- [WHAT TO WORK ON]: In the records that follow, find each line with "computer" and pull it out.

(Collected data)
┄┄┄┄┄┄┄┄┄┄

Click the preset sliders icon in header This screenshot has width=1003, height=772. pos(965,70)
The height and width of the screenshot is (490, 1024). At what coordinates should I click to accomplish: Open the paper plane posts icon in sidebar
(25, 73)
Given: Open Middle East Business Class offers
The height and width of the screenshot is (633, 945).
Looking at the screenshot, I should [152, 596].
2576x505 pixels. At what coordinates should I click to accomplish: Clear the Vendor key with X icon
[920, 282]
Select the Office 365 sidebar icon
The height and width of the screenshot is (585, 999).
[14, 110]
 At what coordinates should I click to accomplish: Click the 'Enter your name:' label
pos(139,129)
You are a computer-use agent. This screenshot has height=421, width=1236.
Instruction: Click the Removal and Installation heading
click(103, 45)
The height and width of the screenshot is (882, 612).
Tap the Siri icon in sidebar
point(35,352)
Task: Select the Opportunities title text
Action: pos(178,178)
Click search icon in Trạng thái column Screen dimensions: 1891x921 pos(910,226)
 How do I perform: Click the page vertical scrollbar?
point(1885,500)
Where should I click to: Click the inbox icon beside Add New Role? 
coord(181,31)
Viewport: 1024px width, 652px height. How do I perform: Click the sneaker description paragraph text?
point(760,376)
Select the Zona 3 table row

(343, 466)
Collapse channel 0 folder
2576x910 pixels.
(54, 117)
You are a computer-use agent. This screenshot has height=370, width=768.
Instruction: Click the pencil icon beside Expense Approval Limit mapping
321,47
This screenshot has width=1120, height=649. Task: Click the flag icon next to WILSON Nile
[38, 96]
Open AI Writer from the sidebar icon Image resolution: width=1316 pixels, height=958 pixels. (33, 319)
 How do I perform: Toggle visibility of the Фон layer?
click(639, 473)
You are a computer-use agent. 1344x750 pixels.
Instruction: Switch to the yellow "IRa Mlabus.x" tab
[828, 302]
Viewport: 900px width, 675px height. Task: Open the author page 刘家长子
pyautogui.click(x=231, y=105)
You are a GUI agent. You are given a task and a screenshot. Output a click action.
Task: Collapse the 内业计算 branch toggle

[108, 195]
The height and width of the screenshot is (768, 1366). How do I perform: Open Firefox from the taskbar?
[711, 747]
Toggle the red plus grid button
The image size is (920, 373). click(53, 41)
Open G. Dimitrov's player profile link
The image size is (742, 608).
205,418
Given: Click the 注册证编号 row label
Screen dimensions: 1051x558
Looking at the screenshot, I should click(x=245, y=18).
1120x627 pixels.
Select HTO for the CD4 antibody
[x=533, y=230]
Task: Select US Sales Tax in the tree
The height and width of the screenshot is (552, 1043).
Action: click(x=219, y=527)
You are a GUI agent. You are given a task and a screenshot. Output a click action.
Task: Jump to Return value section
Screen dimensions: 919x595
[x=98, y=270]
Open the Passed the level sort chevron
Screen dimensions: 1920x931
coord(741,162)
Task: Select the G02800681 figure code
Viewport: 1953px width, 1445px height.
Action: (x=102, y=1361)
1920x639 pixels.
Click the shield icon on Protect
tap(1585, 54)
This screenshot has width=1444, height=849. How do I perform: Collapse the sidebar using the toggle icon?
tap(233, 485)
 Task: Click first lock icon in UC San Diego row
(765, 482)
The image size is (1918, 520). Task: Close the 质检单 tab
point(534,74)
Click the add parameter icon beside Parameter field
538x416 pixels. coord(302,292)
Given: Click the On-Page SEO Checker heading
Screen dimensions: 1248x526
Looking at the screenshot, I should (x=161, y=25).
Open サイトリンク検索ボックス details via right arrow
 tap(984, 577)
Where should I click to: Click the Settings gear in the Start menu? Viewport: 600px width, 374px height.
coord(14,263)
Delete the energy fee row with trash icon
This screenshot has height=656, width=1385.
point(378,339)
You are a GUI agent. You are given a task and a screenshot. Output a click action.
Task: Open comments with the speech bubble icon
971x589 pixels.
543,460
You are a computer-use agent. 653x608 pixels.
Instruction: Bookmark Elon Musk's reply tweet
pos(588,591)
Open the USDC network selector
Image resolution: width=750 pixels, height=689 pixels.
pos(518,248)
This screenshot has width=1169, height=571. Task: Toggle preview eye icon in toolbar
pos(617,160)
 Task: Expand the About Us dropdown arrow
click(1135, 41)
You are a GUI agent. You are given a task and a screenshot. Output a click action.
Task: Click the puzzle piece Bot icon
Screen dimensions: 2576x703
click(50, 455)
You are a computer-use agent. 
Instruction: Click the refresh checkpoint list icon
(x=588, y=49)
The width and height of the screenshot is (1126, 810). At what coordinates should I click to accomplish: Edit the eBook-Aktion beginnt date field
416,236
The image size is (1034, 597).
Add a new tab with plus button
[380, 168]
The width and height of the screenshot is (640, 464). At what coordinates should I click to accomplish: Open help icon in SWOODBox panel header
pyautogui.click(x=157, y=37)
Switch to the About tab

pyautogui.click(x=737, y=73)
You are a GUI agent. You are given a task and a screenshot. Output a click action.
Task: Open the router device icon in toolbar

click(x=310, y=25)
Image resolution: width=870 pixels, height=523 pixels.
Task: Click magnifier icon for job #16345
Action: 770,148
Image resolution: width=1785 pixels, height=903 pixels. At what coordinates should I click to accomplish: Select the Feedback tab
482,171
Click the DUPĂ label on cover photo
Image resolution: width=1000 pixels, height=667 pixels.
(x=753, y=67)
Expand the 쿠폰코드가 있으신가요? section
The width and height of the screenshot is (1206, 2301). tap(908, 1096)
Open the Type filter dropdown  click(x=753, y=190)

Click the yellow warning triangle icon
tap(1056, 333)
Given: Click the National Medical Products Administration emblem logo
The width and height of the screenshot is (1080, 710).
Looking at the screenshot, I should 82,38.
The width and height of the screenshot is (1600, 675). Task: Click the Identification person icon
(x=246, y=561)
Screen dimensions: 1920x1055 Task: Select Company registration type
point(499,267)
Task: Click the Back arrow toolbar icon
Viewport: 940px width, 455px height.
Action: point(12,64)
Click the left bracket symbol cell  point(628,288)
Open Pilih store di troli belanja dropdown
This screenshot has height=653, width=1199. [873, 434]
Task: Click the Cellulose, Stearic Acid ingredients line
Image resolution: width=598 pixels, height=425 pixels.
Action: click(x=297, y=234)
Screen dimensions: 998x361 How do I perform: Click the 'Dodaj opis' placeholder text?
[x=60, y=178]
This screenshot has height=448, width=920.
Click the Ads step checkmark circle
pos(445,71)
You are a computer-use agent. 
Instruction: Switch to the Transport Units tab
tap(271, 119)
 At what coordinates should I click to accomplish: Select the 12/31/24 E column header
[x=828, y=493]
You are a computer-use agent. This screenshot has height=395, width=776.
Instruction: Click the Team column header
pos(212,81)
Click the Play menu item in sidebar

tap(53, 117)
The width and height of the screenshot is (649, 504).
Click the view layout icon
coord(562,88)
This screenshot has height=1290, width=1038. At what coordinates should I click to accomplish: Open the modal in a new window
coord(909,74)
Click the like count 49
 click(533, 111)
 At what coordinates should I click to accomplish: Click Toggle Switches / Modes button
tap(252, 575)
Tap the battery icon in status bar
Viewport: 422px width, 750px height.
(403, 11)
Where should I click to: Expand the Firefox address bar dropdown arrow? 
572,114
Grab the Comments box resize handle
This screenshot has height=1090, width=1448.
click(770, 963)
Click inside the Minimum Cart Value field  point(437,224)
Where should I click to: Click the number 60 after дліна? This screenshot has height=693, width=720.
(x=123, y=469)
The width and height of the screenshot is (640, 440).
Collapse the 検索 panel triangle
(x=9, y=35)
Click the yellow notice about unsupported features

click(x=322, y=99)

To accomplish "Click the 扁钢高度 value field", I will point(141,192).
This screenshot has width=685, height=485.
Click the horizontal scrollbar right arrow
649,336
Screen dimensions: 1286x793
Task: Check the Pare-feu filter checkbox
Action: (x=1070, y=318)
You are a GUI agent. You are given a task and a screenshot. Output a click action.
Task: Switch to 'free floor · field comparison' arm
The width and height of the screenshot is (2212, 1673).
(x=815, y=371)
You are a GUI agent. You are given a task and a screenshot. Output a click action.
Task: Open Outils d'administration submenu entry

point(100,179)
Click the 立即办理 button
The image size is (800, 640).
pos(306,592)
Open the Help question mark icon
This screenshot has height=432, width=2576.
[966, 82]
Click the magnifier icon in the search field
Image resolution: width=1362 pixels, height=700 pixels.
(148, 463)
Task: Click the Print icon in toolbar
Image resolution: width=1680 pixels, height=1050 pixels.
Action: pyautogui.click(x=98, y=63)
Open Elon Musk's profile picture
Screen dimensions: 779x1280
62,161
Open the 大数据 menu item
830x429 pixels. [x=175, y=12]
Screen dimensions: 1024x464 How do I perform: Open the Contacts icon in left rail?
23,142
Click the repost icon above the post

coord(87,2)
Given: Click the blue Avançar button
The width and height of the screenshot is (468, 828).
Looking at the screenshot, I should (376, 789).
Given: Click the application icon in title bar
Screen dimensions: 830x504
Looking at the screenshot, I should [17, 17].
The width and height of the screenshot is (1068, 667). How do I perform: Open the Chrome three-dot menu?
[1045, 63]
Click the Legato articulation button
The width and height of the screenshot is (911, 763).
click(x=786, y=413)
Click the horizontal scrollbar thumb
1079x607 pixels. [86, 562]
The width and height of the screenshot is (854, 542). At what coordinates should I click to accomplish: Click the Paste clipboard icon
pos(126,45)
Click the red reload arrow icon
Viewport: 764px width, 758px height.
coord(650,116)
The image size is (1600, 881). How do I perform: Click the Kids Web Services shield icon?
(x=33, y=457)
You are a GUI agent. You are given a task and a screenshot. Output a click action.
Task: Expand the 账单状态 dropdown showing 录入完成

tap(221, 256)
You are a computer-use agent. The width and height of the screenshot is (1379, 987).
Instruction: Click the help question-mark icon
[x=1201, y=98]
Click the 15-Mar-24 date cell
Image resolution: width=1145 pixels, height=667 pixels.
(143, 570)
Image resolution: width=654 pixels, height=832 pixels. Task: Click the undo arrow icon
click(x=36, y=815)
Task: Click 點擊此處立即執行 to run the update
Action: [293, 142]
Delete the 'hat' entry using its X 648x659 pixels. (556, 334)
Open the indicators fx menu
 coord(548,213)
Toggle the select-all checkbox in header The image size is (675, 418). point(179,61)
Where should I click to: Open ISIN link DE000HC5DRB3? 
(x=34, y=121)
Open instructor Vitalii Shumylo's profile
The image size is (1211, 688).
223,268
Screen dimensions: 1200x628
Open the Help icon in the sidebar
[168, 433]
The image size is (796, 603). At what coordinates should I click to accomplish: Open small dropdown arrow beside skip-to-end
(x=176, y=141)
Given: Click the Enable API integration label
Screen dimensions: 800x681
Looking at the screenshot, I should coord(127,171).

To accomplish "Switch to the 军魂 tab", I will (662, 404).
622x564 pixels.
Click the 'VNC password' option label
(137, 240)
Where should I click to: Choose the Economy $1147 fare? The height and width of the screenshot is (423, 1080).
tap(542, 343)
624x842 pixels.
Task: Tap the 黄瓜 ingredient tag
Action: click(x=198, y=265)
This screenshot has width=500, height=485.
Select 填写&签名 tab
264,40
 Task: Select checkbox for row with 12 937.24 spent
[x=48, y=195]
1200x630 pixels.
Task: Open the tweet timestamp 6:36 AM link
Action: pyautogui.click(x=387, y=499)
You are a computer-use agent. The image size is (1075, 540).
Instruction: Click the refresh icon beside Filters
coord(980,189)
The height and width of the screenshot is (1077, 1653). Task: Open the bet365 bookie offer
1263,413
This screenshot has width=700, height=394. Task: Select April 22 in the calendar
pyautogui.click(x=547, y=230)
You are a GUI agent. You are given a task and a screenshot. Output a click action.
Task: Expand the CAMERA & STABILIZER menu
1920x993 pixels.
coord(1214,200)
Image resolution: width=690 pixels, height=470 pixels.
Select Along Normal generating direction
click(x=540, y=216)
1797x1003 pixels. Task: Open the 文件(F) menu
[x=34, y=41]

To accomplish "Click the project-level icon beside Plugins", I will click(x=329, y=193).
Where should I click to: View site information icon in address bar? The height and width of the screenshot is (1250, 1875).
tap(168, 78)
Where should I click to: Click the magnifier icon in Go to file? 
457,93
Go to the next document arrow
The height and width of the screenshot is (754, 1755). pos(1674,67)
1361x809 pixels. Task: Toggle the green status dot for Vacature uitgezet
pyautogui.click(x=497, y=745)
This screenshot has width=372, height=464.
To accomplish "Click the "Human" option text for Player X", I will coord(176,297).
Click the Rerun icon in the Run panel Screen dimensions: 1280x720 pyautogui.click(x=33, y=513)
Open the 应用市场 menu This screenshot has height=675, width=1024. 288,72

┄┄┄┄┄┄┄┄┄┄

- [RESULT FOR THIS EXERCISE]:
You are a computer-use agent. This screenshot has height=421, width=1236.
You are a computer-use agent. This screenshot has height=370, width=768.
You are a computer-use agent. 1344x750 pixels.
You are a computer-use agent. 653x608 pixels.
You are a computer-use agent. 
You are a computer-use agent. 
You are a computer-use agent. This screenshot has height=395, width=776.
You are a computer-use agent. The width and height of the screenshot is (1379, 987).
You are a computer-use agent. The image size is (1075, 540).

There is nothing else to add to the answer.